Two such Rabari women, Lakhma Ben and Jeli Ben , are in Chennai to showcase their talent. They carefully choose the right colour of thread and match them, and effortlessly weave fascinating patterns in minutes.

The women attach a lot of importance to the task they are so good at, for it has the potential to influence their daughters' in-laws. Lakhma presented five sets of dresses to her only daughter. Jeli has two daughters, one of whom is married. Her second daughter is 17 and will have to wait for another five years until Jeli can make five sets of embroidered dresses for her wedding. She has made two sets already.

“We have to show to the family into which my daughter is getting married what we have made for the girl,” says Jeli. “We are rated on the kind of dresses we give our daughters.” The middle-aged women are from Madhaparv, a hamlet in Kutch, and say they weave designs from imagination.

Housework takes most of their time as they also work as domestic help to supplement family income. “We take up stitching when we are free.

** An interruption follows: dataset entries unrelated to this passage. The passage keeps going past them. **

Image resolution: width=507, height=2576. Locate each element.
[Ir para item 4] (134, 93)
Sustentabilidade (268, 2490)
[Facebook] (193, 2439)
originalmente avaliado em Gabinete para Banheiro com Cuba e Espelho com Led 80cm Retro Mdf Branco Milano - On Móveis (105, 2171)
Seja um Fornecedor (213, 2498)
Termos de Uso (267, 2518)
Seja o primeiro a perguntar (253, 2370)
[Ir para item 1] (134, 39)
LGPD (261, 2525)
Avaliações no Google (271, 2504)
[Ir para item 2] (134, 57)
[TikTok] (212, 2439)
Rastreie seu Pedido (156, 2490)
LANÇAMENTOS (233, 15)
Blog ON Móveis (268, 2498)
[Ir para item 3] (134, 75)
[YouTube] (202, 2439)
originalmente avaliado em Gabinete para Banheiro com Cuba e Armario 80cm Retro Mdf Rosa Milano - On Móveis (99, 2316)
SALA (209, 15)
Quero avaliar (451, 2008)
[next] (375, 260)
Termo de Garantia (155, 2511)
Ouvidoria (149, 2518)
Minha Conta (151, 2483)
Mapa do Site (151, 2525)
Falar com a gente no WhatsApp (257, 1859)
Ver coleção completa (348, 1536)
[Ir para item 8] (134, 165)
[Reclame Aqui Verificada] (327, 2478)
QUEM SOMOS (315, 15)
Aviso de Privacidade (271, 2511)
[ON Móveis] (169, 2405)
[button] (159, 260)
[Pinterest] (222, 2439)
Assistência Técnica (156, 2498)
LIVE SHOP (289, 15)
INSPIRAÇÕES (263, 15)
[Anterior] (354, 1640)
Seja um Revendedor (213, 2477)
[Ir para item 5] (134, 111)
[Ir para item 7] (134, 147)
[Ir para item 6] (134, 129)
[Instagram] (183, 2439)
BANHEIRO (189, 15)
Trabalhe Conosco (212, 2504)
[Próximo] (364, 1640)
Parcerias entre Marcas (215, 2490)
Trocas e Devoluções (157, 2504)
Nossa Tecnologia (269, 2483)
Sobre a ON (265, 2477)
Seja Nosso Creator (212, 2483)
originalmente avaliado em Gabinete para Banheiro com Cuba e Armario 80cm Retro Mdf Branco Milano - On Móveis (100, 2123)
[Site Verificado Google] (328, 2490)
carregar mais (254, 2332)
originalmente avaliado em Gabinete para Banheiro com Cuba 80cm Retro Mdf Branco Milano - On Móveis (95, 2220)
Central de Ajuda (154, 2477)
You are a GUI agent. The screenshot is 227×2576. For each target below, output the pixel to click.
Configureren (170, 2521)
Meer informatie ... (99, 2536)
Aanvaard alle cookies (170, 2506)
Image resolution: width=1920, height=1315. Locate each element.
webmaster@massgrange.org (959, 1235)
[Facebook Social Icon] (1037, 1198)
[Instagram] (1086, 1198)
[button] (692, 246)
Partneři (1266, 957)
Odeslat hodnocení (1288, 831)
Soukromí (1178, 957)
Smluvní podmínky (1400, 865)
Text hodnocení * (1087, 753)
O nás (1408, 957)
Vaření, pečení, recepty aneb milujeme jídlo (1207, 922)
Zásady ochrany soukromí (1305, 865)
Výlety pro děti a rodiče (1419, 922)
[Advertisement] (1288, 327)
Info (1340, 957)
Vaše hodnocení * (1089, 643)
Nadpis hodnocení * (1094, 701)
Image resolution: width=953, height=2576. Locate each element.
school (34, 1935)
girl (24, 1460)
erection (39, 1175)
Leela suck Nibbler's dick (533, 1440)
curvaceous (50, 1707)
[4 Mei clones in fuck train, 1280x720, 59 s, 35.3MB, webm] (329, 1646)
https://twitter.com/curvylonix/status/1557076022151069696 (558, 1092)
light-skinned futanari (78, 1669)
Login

Sometimes we work late into the night. About 100 women in our village are involved in this kind of work. If we ask them to do it, we will have to pay about Rs. 2000 to Rs. 2,500 per piece,” says Lakhma.

Besides wedding trousseaus, they also give a set of embroidered woollen and bedspreads and quilts. A minimum of 11 embroidered dresses are provided to the girl in her lifetime, the women say. They are here for four days to demonstrate their art at an exhibition organised by Saanskrutie at C.P. Art Centre in Alwarpet.